The contrast between a military at war and a fleet maintaining peace is highlighted especially by the reveal of Beyond‘s villain in the third act. Instead of the alien warlord he appears to be, Krall, played by Idris Elba, is in fact Balthazar Edison, a centuries-old veteran of humanity’s early wars in space. After a military career spent fighting aliens, the Federation establishes peace between several civilizations, and the old warships are instead turned into vessels for exploration. In recognition of his service, Edison is given command of the USS Franklin. Yet peace doesn’t sit right with Edison, and after crash-landing on a hostile and alien world, Edison discovers new technologies for war and prolonging his life.

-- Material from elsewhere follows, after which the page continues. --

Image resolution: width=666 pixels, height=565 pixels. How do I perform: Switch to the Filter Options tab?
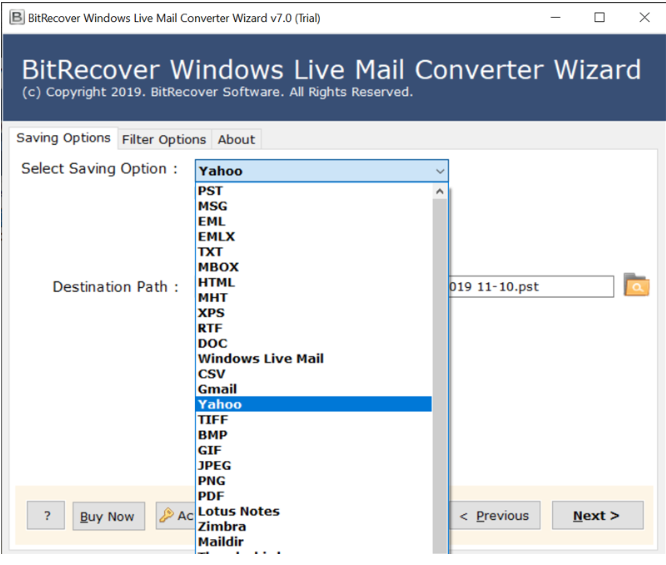click(164, 139)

“It is time the frontier pushes back,” proclaims Krall/Edison, as he sets in motion a plan to shock the Federation out of peaceful complacency. Yet when he reaches the Yorktown space station he sets out to destroy, he finds it far more technologically advanced than he could imagine. He proceeds to attack the station, but for a moment he is blinded by an uncomfortable truth for a soldier that never gave up the gun: peace accomplished far more than the wars he hoped to continue.
There are many stories about fighting war among the stars. There are few that dwell instead within the work of maintaining peace among the stars. To borrow a phrase from Lin-Manuel Miranda: winning is easy. Governing’s harder.
Star Trek, as a series, is about that governing. It’s about making sure the wars don’t happen, and showcasing the absolute tragedy that results when they do. At the end of Beyond, Kirk is over his early exhaustion with the episodic nature of diplomacy among the stars. With great enthusiasm, he leads the ship into the frontier once again, continuing the great work of peace on the edge of danger.